Chris Holt, Corporate identity director, Springpoint

‘All organisations should have at least one official policy statement that emphasises a commitment to improving design standards; especially public organisations. ‘Board’-level design representation is also vital, which can be achieved by appointing non-executive directors or external advisors with a recognised design expertise.’

Tony Howard, Director, Roundel (former Executive design manager, British Rail)

‘Potentially, it’s not a bad thing. It all depends on the direction from now on a cost-cutting operation or fresh blood and perhaps more available budgets for outside consultancies. It all rests on whoever validates their department’s role in the bigger organisation. In our case, we have three hands-on department managers and no big cheese. This keeps the balance, and creativity stays utmost.’

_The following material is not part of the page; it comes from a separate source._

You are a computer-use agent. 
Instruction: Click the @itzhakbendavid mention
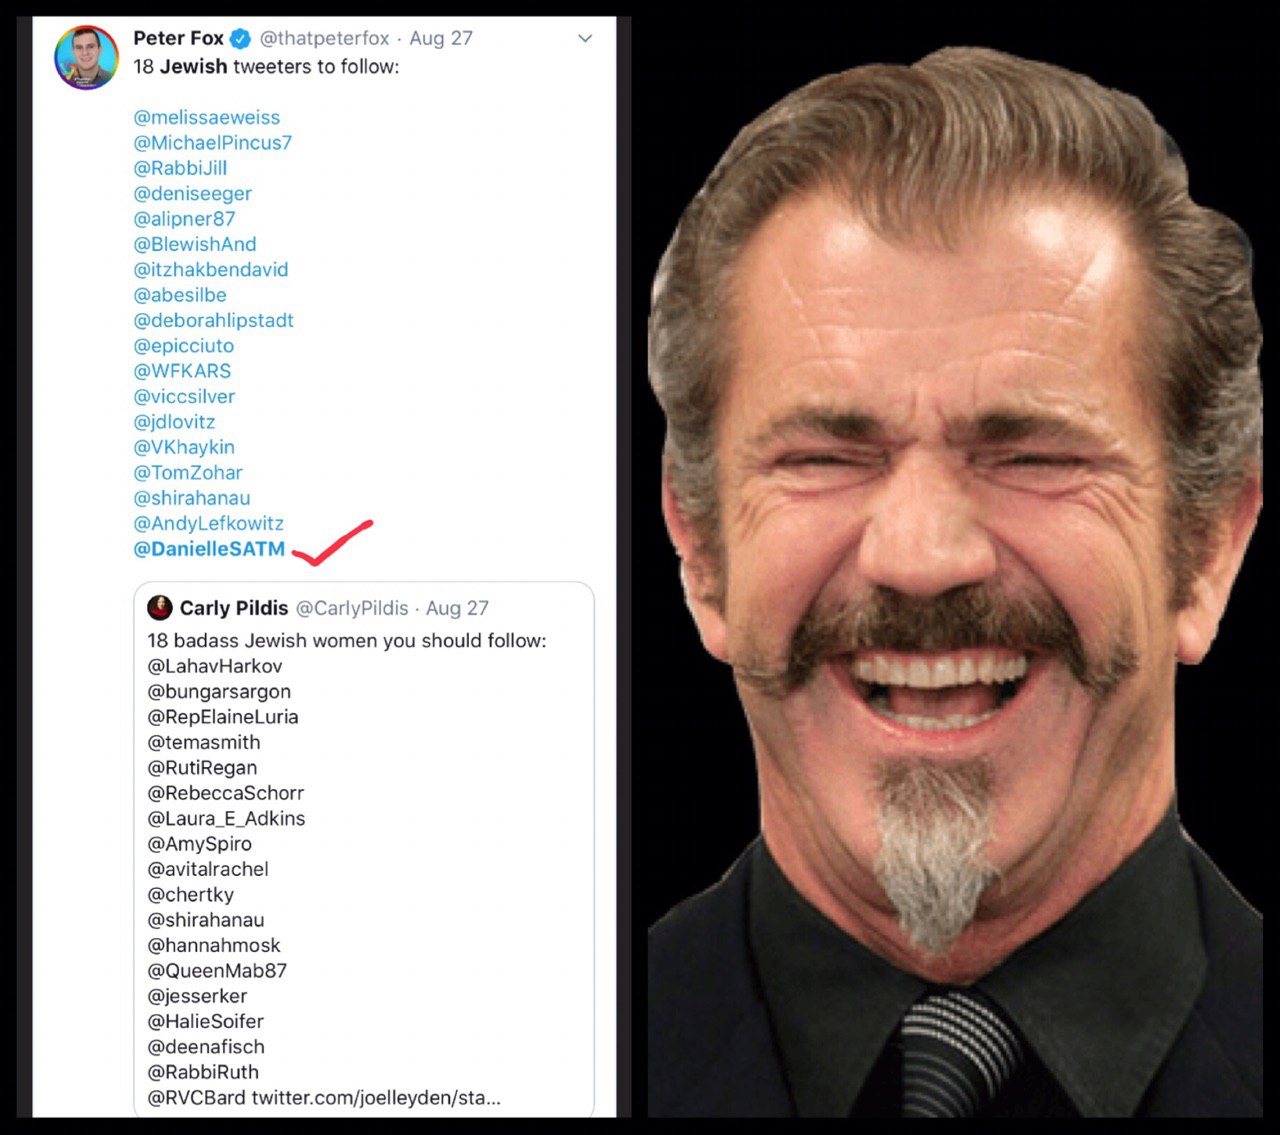coord(211,269)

Clive Goodwin, Design manager, Samsung Design Europe

‘An appropriate relationship between brand, design and marketing is the best safeguard of visual effectiveness, with marketing and design responding to the brand values. If not, the best you can hope for is a clued-up chief executive like mine; always prepared to support you. Beware, a managing director I had at London Underground once said, “Design is like accounting. There’s only one way to do it.” Sadly, he had a short memory.’

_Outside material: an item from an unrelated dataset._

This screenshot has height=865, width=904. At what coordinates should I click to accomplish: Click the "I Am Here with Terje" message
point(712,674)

Christopher Nell, Brand and design manager, Royal Institute of Chartered Surveyors

‘Job titles are symbolic in an organisation’s culture, but more important is its attitude to design: is it properly resourced with talented people, an adequate budget and senior management support? The growing importance of design is recognised by the fact that its management home is increasingly in marketing and brand management teams, not a design management functional silo.’